指示:
A: 本文の「本作の劇中には、シンセサイザ」から「を見直したいと思っています。」までを、一字一句変えずに書き写してください。
B: 本文に基づき、次の問いに答えてください。
(i) 坂本龍一の独白は何字で、どこで語られたものですか。
(ii) 大津波で浸水し調律が狂ったグランドピアノの音を、坂本はどう解釈しましたか。
(iii) YMOを始めたころから何年経ったと述べられていますか。
C: 次の各文が本文の内容と合っているかどうかを判断し、根拠となる本文の語句をそのまま引用して答えてください。
(i) 坂本龍一はコロナ禍のNYで語った。
(ii) 若き日の坂本は、シンセサイザーを使った演奏のデメリットを語っていた。
(iii) 坂本は、YMOを始めたころのテクノロジーの捉え方をいまも正しいと考えている。

ページ本文:

━━━━━━━━━━━━━━━━━━━━━━━━━━━━━━

坂本龍一、独白5000字。コロナ禍のNYで語った、“いま”伝えたいメッセージ
「音楽は人間が作ったもの。人間が頭ででっちあげたもの」
本作の劇中には、シンセサイザーを使った演奏のメリットを語る若き日の坂本の姿があった。それと対照的に、東日本大震災の大津波で浸水し、調律が狂ったグランドピアノを弾いた坂本が“自然が調律した音”と解釈し、愛でるシーンが印象的だ。
「ちょうどYMOを始めたころは新しいテクノロジーがどんどん出てきていて、音楽用のコンピュータも出てきたばかりでした。僕たちは新しいおもちゃを手にした子どものようにはしゃいでいたので、テクノロジーに対して非常に楽観的かつポジティブなことを語っていますが、いま思えば単純な捉え方でした。それから40年経ちテクノロジーは発達したけれど、いまは人間ができることを見直す、あるいは自然を見直したいと思っています。

━━━━━━━━━━━━━━━━━━━━━━━━━━━━━━

データ記録:

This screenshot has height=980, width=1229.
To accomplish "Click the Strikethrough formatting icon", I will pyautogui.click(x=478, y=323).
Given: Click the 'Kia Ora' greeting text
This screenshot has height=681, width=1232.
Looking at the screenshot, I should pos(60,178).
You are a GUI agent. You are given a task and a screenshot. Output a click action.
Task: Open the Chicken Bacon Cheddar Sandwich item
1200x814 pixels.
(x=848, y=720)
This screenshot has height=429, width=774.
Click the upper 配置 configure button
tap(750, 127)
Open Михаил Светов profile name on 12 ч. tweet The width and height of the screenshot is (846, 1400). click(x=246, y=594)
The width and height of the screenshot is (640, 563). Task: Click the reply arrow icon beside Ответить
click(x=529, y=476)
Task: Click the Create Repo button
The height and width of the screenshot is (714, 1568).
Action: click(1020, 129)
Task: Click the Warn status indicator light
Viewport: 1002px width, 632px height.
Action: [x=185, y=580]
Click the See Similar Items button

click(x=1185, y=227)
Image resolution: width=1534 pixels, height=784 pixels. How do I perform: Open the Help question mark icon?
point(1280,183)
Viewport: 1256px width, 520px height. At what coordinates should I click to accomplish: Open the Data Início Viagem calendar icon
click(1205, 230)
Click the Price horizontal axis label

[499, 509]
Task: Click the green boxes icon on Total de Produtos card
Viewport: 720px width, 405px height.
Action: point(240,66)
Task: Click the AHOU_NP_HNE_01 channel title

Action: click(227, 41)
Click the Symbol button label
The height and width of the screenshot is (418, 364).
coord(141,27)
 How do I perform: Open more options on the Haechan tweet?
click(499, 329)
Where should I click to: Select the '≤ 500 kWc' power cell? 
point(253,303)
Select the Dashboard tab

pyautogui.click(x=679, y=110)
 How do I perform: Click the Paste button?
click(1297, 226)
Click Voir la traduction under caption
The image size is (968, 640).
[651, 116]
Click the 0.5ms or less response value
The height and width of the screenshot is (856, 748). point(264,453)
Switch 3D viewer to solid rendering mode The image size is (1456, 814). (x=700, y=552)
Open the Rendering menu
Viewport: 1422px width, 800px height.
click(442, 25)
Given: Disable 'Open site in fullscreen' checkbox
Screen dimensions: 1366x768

━━━━━━━━━━━━━━━━━━━━━━━━━━━━━━

解答一覧:
A:
本作の劇中には、シンセサイザーを使った演奏のメリットを語る若き日の坂本の姿があった。それと対照的に、東日本大震災の大津波で浸水し、調律が狂ったグランドピアノを弾いた坂本が“自然が調律した音”と解釈し、愛でるシーンが印象的だ。
「ちょうどYMOを始めたころは新しいテクノロジーがどんどん出てきていて、音楽用のコンピュータも出てきたばかりでした。僕たちは新しいおもちゃを手にした子どものようにはしゃいでいたので、テクノロジーに対して非常に楽観的かつポジティブなことを語っていますが、いま思えば単純な捉え方でした。それから40年経ちテクノロジーは発達したけれど、いまは人間ができることを見直す、あるいは自然を見直したいと思っています。

B:
(i) 5000字で、コロナ禍のNYで語られました。
(ii) “自然が調律した音”と解釈しました。
(iii) 40年です。

C:
(i) はい。「コロナ禍のNYで語った」
(ii) いいえ。「シンセサイザーを使った演奏のメリットを語る若き日の坂本の姿があった」
(iii) いいえ。「いま思えば単純な捉え方でした」